Here are the patient education articles that are relevant to this topic. We encourage you to print or e-mail these topics to your patients. (You can also locate patient education articles on a variety of subjects by searching on "patient info" and the keyword(s) of interest.)

●Basics topic (see "Patient education: Discoid lupus (The Basics)")

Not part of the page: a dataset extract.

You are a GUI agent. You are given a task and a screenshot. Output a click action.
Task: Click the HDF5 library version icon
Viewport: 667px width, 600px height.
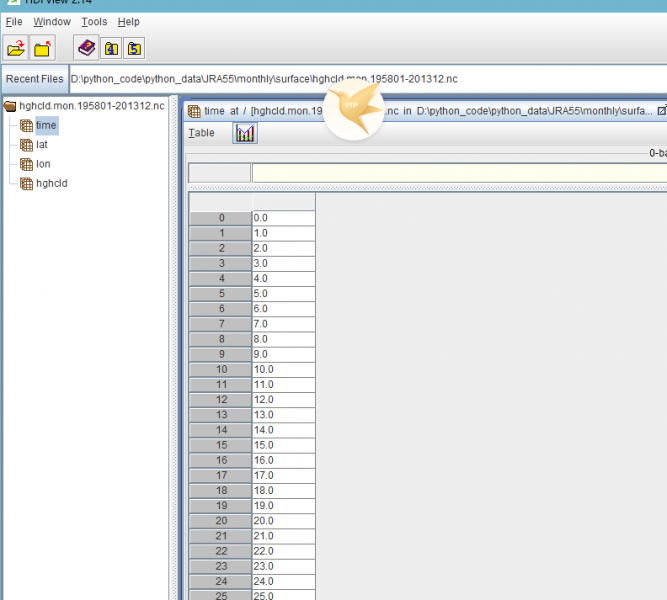[134, 48]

SUMMARY AND RECOMMENDATIONS

●Most patients with discoid lupus erythematosus (DLE) and subacute cutaneous lupus erythematosus (SCLE) respond well to treatment with photoprotection, topical medications, and systemic antimalarial drugs. Patients who fail to respond to these agents can be treated with alternative systemic therapies. These drugs have a wide range of potential adverse effects and should be prescribed with caution. (See 'Approach to refractory disease' above.)

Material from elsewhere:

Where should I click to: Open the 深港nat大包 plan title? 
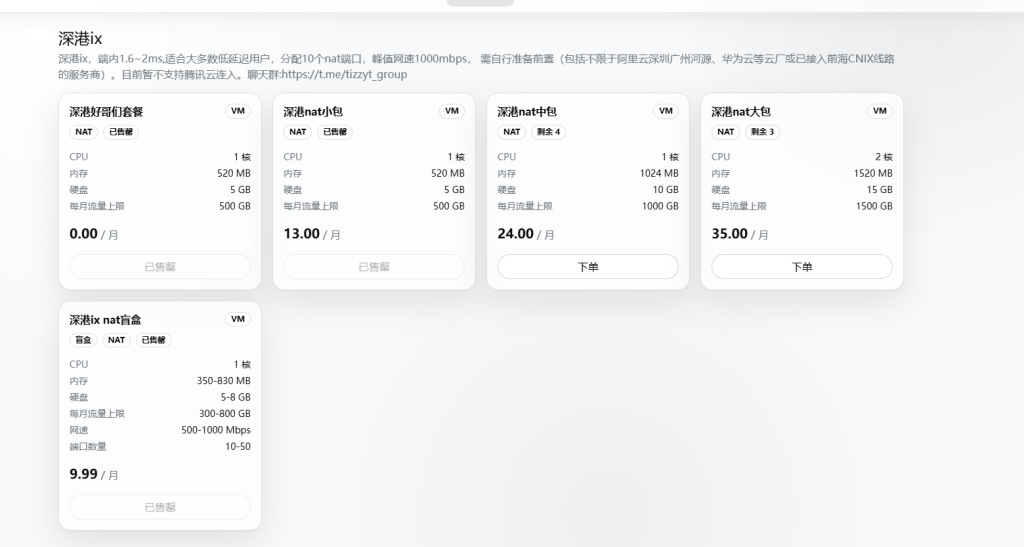click(x=741, y=112)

●The decision of which agent to use for the treatment of refractory cutaneous lupus erythematosus (LE) should be based upon drug efficacy, assessment of the patient's comorbidities, and consideration of the drug's potential adverse effects. For some patients, cost may also be a factor. (See 'Choice of therapy' above.)

●For patients with DLE and SCLE who fail treatment with conventional therapy, we suggest treatment with methotrexate before other systemic agents for refractory disease (Grade 2C). Methotrexate has been shown to be efficacious for refractory cutaneous LE, can be used for long-term therapy, and is relatively inexpensive. For patients who cannot tolerate methotrexate, or do not respond to this drug, additional treatment options include systemic retinoids, mycophenolate mofetil, and dapsone. (See 'First-line agents' above.)

●Both methotrexate and systemic retinoids are categorized as pregnancy class X drugs, and women must abstain from pregnancy for three years following treatment with acitretin. In general, acitretin should be avoided in women of child-bearing potential. (See 'Adverse effects' above and 'Adverse effects' above.)

●Some patients fail to improve with first-line therapies for refractory cutaneous LE and may require more aggressive therapies to induce remission. For patients who fail to improve with first-line therapies for refractory cutaneous LE, we suggest treatment with thalidomide (Grade 2C). Intravenous immune globulin (IVIG) is another therapeutic option for inducing remission in patients with refractory cutaneous LE. (See 'Remission-inducing agents' above.)

●Patients treated with thalidomide should be well informed of the potential adverse effects of the drug and should be willing to comply with recommendations to ensure the safe use of thalidomide. Thalidomide is a potent teratogen, and, in the United States, both clinicians and patients must register in a Risk Evaluation and Mitigation Strategy (REMS) program prior to the initiation of therapy. Patients treated with the drug also should be monitored closely for the development of peripheral neuropathy. (See 'Thalidomide' above.)